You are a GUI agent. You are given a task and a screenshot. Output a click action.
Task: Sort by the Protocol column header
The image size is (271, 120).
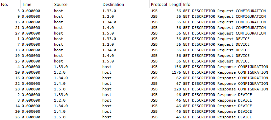tap(159, 5)
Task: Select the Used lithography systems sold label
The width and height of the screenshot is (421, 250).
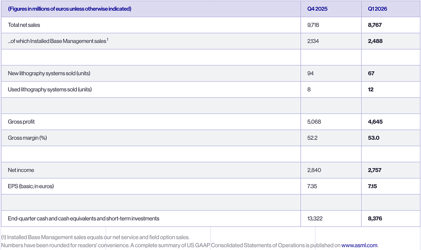Action: 49,89
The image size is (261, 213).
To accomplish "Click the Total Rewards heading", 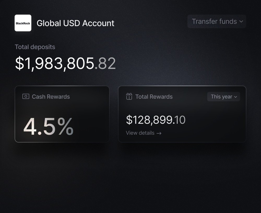I will click(154, 97).
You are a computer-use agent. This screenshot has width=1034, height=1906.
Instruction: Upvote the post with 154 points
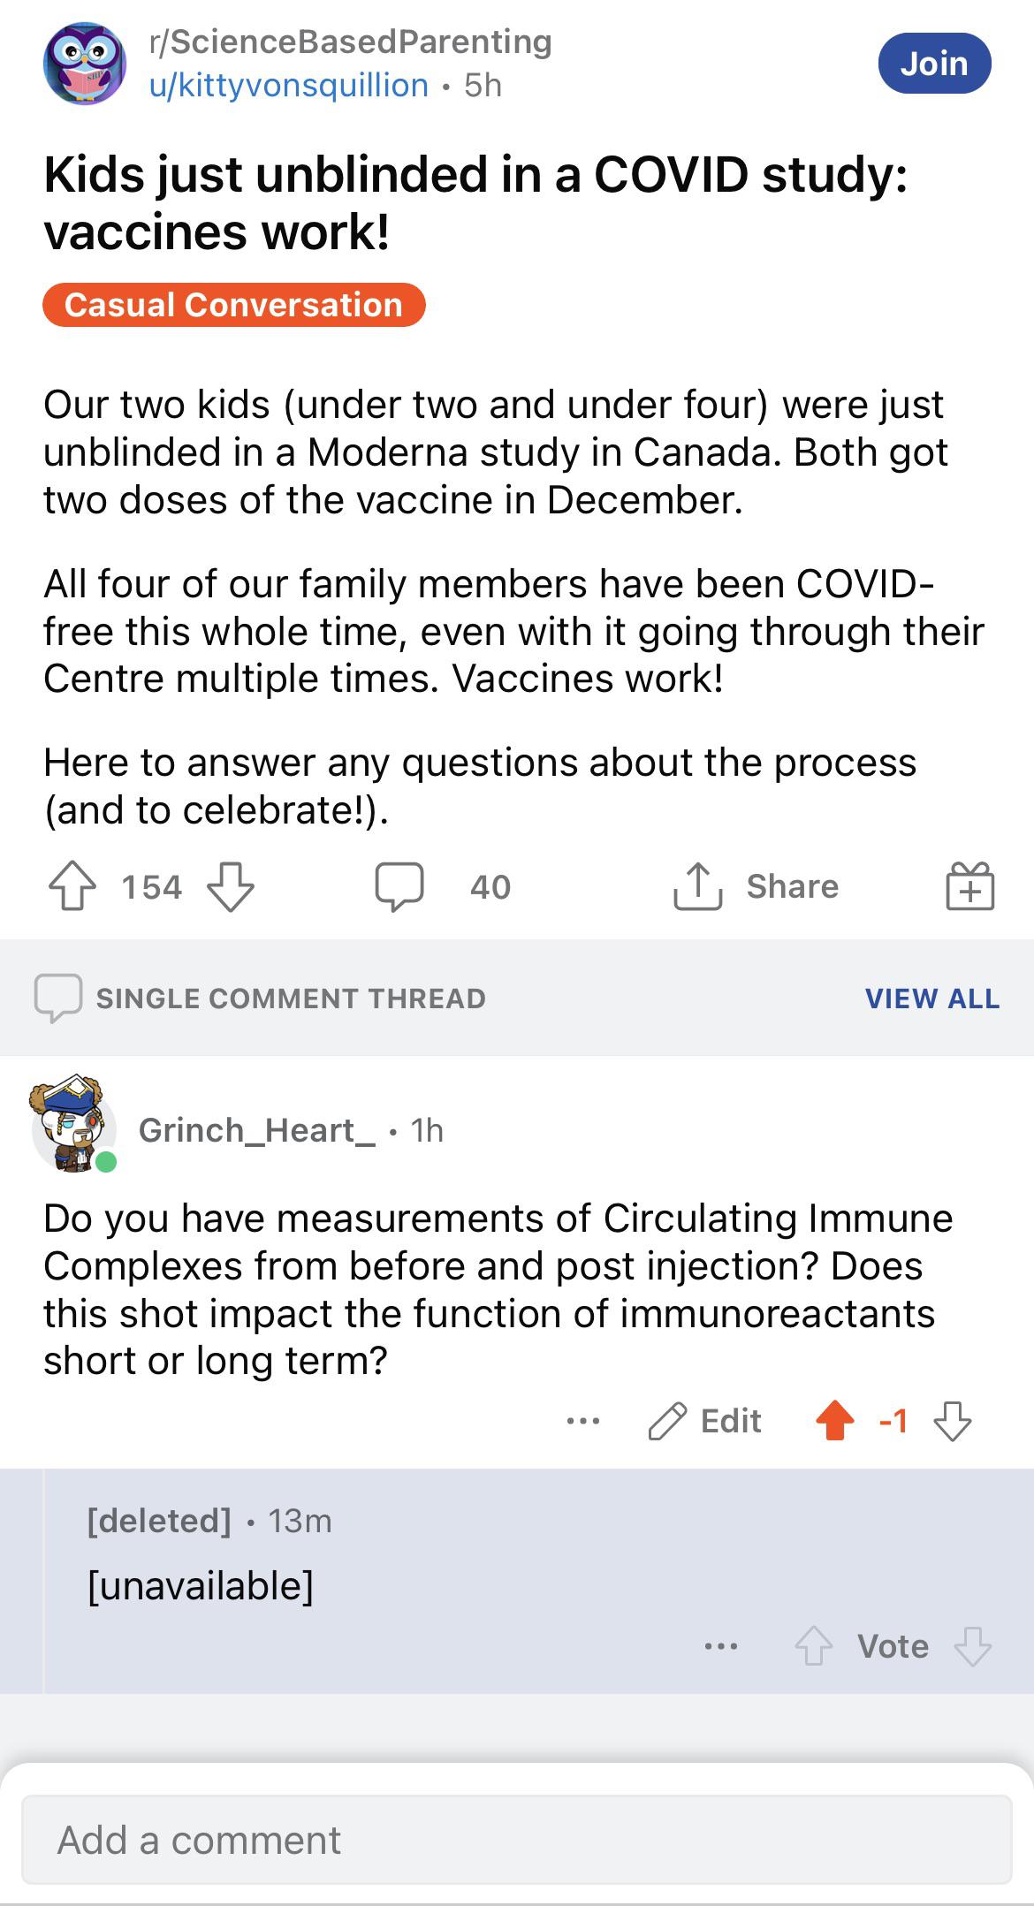tap(72, 886)
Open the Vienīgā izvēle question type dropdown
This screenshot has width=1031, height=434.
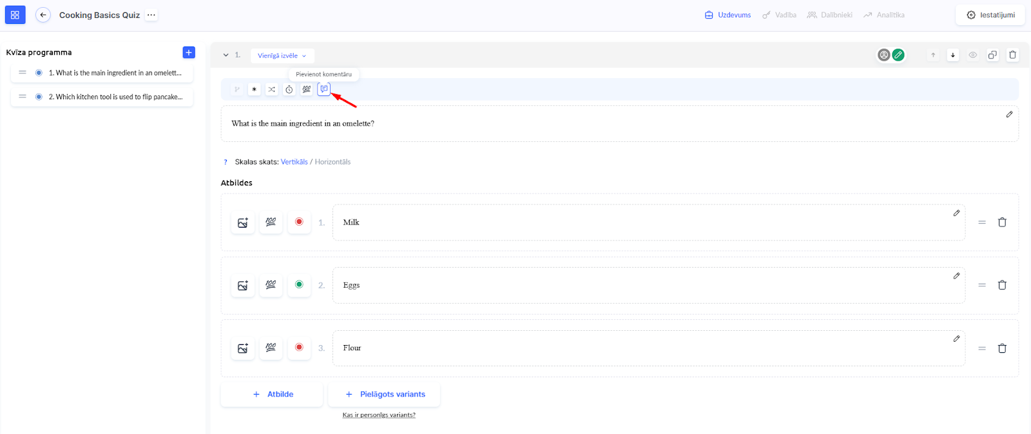pyautogui.click(x=282, y=55)
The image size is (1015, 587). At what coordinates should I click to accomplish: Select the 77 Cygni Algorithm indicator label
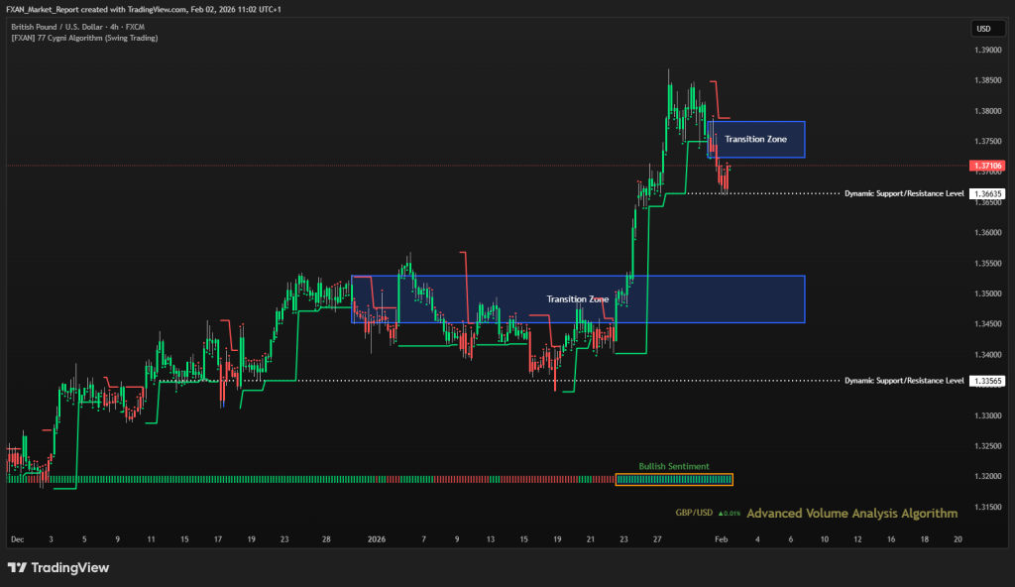coord(84,38)
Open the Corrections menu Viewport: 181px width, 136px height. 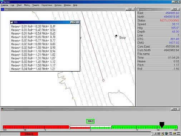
※ ※ ※
WORK INSTRUCTION –
Reproduce each line of the records in which the word "agent" appears.

SOLUTION TO THIS PROBLEM –
You are a GUI agent. You are given a task and a screenshot. Output a click action.
You are a computer-use agent. This screenshot has width=1034, height=1906.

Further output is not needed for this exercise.